Combustion of hydrogen does not produce carbon dioxide thereby making it a ‘clean’ source of energy. Hence, Hydrogen can be a good source of energy for the future. The researchers are also targeting running cars and bikes by seawater using hydrogen power.
“As the hydrogen can be produced at the point of use on-demand, safety issues associated with the storage and transportation of hydrogen is avoided. The solid starting materials can be transported from one place to another place very conveniently. This bypasses the transportation bottleneck associated with the hydrogen sector,” said Abdul Malek from the Department of Chemistry at IIT Madras.
The researchers noted that hydrogen is produced at a tunable rate without heat, electricity or sunlight. The starting materials are all eco-friendly. The process is amenable to all scales of production that are relevant for the hydrogen economy- hence sectors such as automotive, aviation, etc. would benefit from this technology, they said.
“Hydrogen is the future. We want to make it ‘the present’. I am waiting for the day when our invention will fuel the Indian Space Research Organisation’s (ISRO) rockets or Defence Research and Development Organisation’s (DRDO) missiles. The researchers, including Tiju Thomas, Associate Professor at IIT Madras, said they are on the way to customize and design a proper hydrogen system for vehicles. “We are looking forward to delivering solutions for the global energy sector,” Malek said.
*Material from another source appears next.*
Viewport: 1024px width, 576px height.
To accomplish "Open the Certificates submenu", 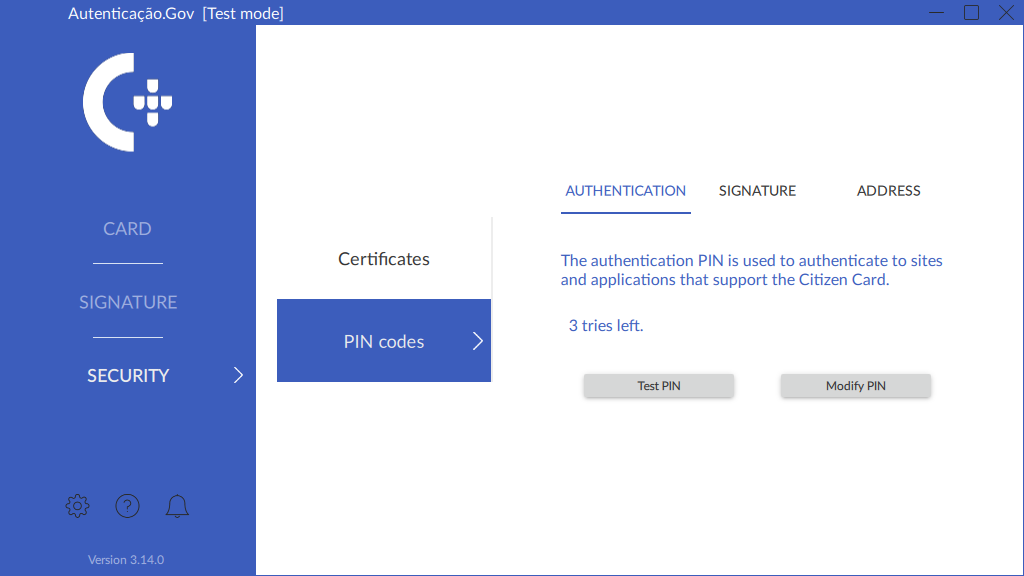I will click(384, 259).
This technology is developed to generate hydrogen from any source of water. As seawater covers two-thirds of the surface of the Earth, the researchers want to utilize it to generate fuel production with the push of a button, which adds water from one compartment to the other.
“The water addition rate can control the amount of hydrogen produced and flow depending on the requirement. The technical details are patent protected,” Malek said.